The Sheriff and a Dozen Deputies Were On Guard Monday Night.

    On Monday night Sheriff Hudson repaired to meet a mob which, report had it, was coming to inflict summary punishment on Masters. At the instruction of Judge Stratton a dozen extra deputies were sworn in and, armed with Winchesters, awaited the arrival of the mob. It did not appear, however, and it is very probably that the entire scare was the work of the imagination of some excitable person. The citizens of Dade county will allow the law to take its course.


It will be conducted by Col. Hoskinson, Hon. W. B. Skinner et al

    In the circuit court Masters will be defended by Co. J. M. Hoskinson who will conduct the case. He will be assisted by W.B. Skinner of Mt. Vernon., D.C. Joslin of South Greenfield and probably by other lawyers and a strong effort will be made to show a case of justifiable Homicide.

    The VEDETTE has repeatedly endeavored to secure through Col. Hoskins on a statement from Masters, but has been as persistently turned down in this effort. Masters has been instructed to talk to no one about this case and is following his instructions. “The defense has no statement to make” said Col. Hoskinson, “except that you may tell the public that Masters did not waylay Hulston as stated in the dispatches to the daily paper.


Master’s Attorney Gives and Inkling That The Line of Defense Has Been Changed.
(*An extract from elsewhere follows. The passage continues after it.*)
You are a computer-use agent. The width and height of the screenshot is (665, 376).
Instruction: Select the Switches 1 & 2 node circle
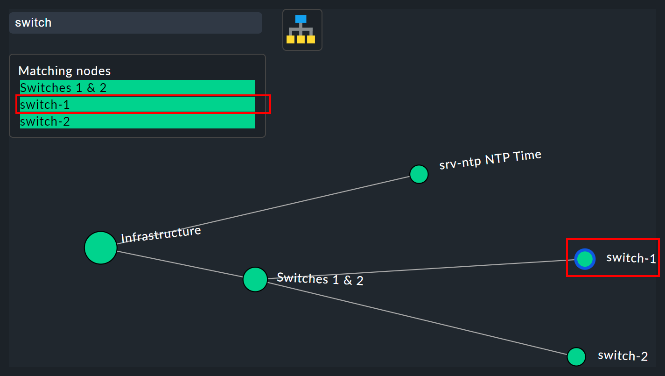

    It is impossible to give a definite information as to when Masters will be tried for this crime. “If he is not indicted for murder in the first degree,” said Col. Hoskinson, we may go to trial this term,” indicating that in case a first degree indictment is returned the case will go over to the next term. “Did you notice Masters’ eyes this morning? By jing, he looked perfectly wild.” The defense, from this, may be switched from the justifiable homicide to the theory of the insanity defense.

No Eye Witnesses.

    There were no actual eye witnesses to the shooting, unless Masters' 15 year old daughter saw it. From the mill window Eugene Marks and Frank Nixon heard the shot and looked out to see Masters with till smoking gun and Hultson run forward and fall. The hastened to his assistance. At a point some 200 yards west of the store James Smith and Sam Wright were standing in the road talking. They also heard the shot and saw Hulston Fall.


Greenfield Vedette November 11,1897

MASTERS INDICTED Charged by the Grand Jury With Murder in the First Degree.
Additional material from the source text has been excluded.